Cineast Movie Previews: 'Hercules,' 'Adventurer,' 'Great Flood,' 'Banshee Chapter'

Planning to catch a movie this weekend. Here are four to consider, from action/adventure and fantasy to history and horror.
The Legend of Hercules
The Legend of Hercules looks to be a potent mixture of beefcake, violence, sex and half-baked mythology. Starring Kellen Lutz as Hercules, the strongest man in the world and, by virtue of the fact that Zeus is his father, a demigod. Now, if you were known to be the strongest man on Earth and a demigod, you might expect people to give you a wide berth. But poor Hercules is beset, seemingly from childhood, with a never-ending series of foes and tormentors who somehow get it into their heads that he is a pushover. It becomes his sorry fate to have to prove them wrong, over and over again, and it is sorry for the audiences of The Legend Of Hercules to watch him do so.
The Adventurer: The Curse of the Midas Box
Just to answer the obvious question: this film has nothing to do with cheap, deficient mufflers. The film The Adventurer: The Curse of the Midas Box is in fact set in England in the days before motorcars and mufflers, but not before the days of large, complicated machines. In fact, the film should be a steampunk’s delight. It seems that the Midas Box is a secret artifact held by a secret government agency, and it has the capability of bestowing untold wealth but also terrifying supernatural powers. The film was adapted from a popular teen novel, and is clearly aimed at youthful viewers.
The Great Flood
In 1927 the Mississippi River flooded, laying waste to 27,000 square miles in the Deep South. What wasn’t heavily noted at the time, but what has since become the subject of heated debate, was the decision to open floodgates and sluices in order to direct the floodwaters away from white populations and toward black agricultural lands. The flood’s devastation, along with the Great Depression that followed starting in 1929, led to a transformation in American culture, as poor black farmers in the South migrated North to urban centers for better jobs.

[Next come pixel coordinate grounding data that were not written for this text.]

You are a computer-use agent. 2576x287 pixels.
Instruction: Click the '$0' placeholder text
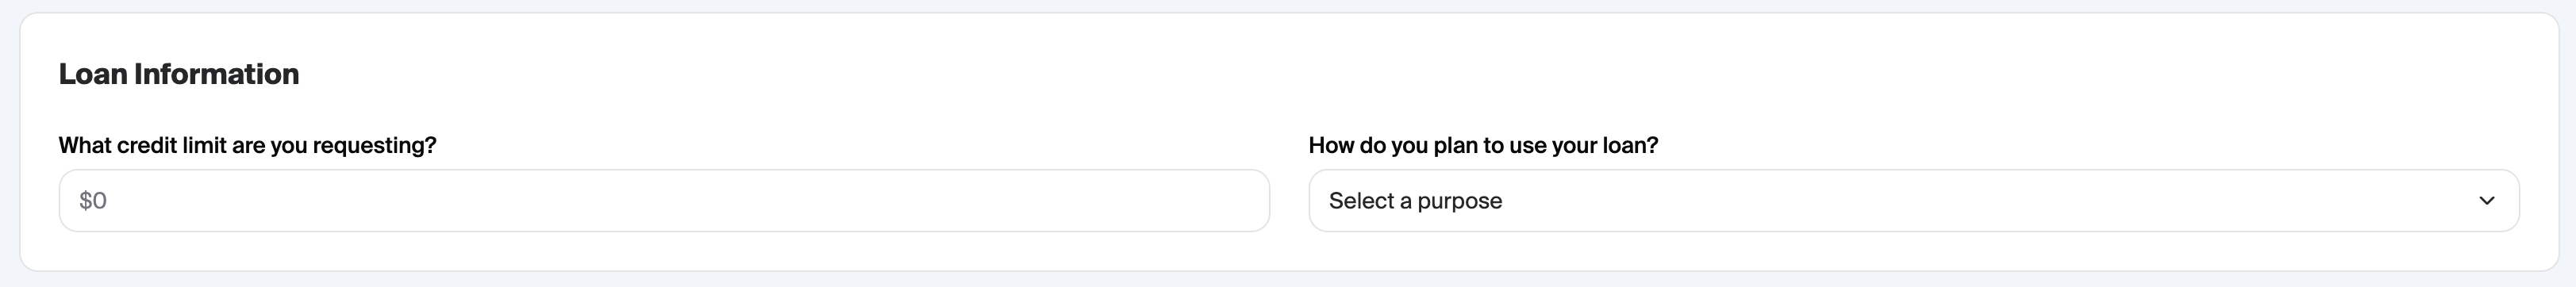click(93, 201)
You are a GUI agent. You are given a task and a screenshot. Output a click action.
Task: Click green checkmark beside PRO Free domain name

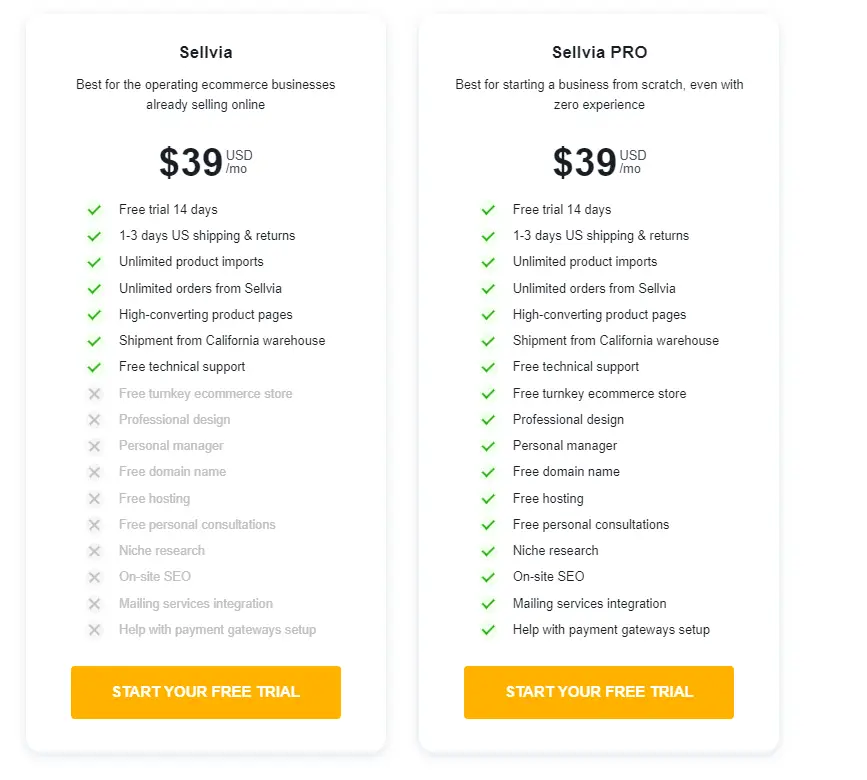(488, 472)
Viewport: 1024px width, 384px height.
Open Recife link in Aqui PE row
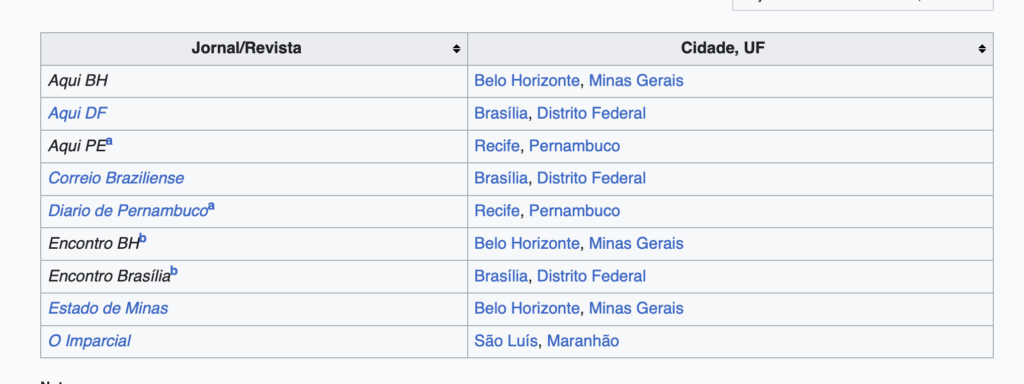pos(496,146)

They brought with them music and foodways that shaped 20th-century life in ways that could not have been predicted. The Great Flood uses newsreel footage to show the ruin left by the flood: the newsreel footage, itself now badly decayed, echoes in its bubbly, water-like distortions the ravages of the original disaster.
Banshee Chapter
The horror film Banshee Chapter takes off from the (true) story that the CIA and other government agencies experimented with giving hallucinogenic drugs to volunteer civilians, with sometimes tragic results. From that the film derives a fairly run-of-the-mill “don’t look now” type of fright fest.